As far as having other uncommitted changes; just stash those. "git stash" is a tool you should use very often for any time you have uncommitted work that you need to clear out before doing some other git operation.
Sounds challenging. If it's something that happened a lot, you could keep the test suite in a separate repo with API levels, such that tests need newer APIs go in a higher numbered folder (think database migrations in web frameworks) and create a simple run script.
The idea of bisect is that you only need to do log_2(n) steps to find a bug in "n" commits. Even if you have to do manual testing, it's still normally pretty fast, unless you have hundreds and hundreds of commits.
You're not considering the time it takes to manually test.
* How much time does it take to do a clean build?
* How much time does it take to do a deploy?
* How much time does it take to reproduce the issue manually?
Add those together and multiply them by the number of commits bisect makes you check. It can add up.
Absolutely, and I'm not claiming that bisect is useful for debugging every regression.

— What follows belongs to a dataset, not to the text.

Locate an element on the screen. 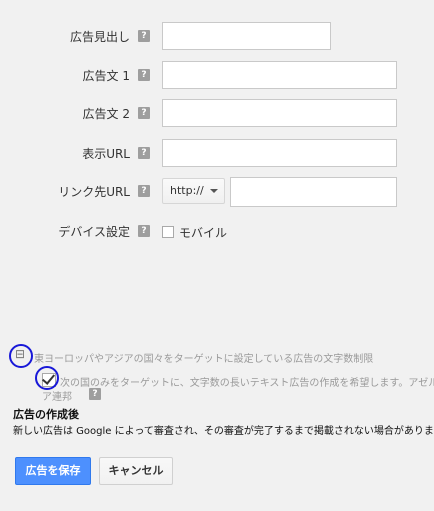 The height and width of the screenshot is (511, 434). protocol-select-value: http:// is located at coordinates (187, 190).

But it's saved me a LOT of time on a number of occasions, and shouldn't be dismissed out of hand just because it relies on manual testing. Even if going through 6 or 7 bisect revisions takes a few hours, it can sometimes be completely worth it.
No: you would cherry pick the change needed to bring in the test code, run the test and decide whether it is "good" or "bad". Then before running "git bisect good/bad" you would eliminate the cherry-picked change with "git reset --hard HEAD^".

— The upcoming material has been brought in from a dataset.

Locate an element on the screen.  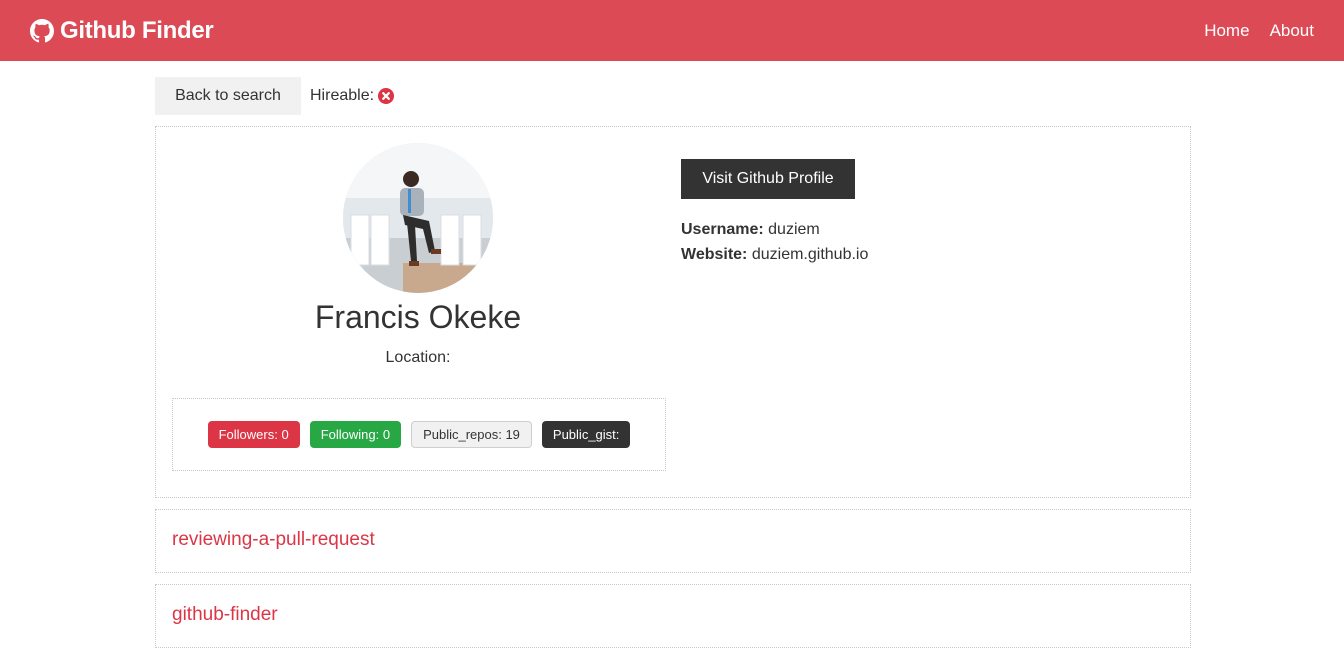
visit-github-profile-button: Visit Github Profile is located at coordinates (768, 179).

One tip for the module configuration: kbuild has "make localyesconfig" which looks at your currently-loaded modules and converts them to CONFIG_FOO=Y builtins.
It's a pity that while the bisect did point in the general direction of where the bug was in 3.15, it didn't actually find the right bug (the one it found had already been fixed and a different one introduced that led to the same errant behavior).
With something as complex as the kernel, I also wonder about automatic bisect being led astray by unrelated changes. The bisect script might fail for a different reason and zone in on the wrong commit.
If I'm not mistaken, it didn't find the right patch series. The article says the function changed in 3.15 and the underlying reason for his issue was different and not part of that series.
Good article. It might be worth considering doing git bisect ignore if a build fails. I suspect (not sure it might just halt) at the moment it would result in a git bisect bad so might give you a wrong change commit.
I downvoted for tone, not because ve's wrong. I'm reasonably confident that someone who can write this blog post, understands binary search. I wouldn't have downvoted a post that simply said, for example:
> Binary search over 15,000 commits would take about 14 tries to find the failed one.
although I don't think that's an important point to be making. (As erikb said, that's still a lot of commits, and that was only the first run.)
Building 14 kernels and checking if they contain the bug manually sounds to be a lot of work for me. In that regard I think his post might not be a reasonable criticism. I think that criticism and being wrong is everybody's right, though. Therefore I wouldn't down vote a post for something like this but others seem to disagree.
This is part of why the Linux kernel needs a kernel debugger. I've worked with other kernels where we can actually observe what is going on using tools (DTrace on Illumos), and problems like this become something that can be tackled directly, without having to go through all this nonsense.
That's the one. I'd be worried if there was more than one. Like you said, more power to them. Pretty cool it exists and honestly wouldn't mind trying it sometime.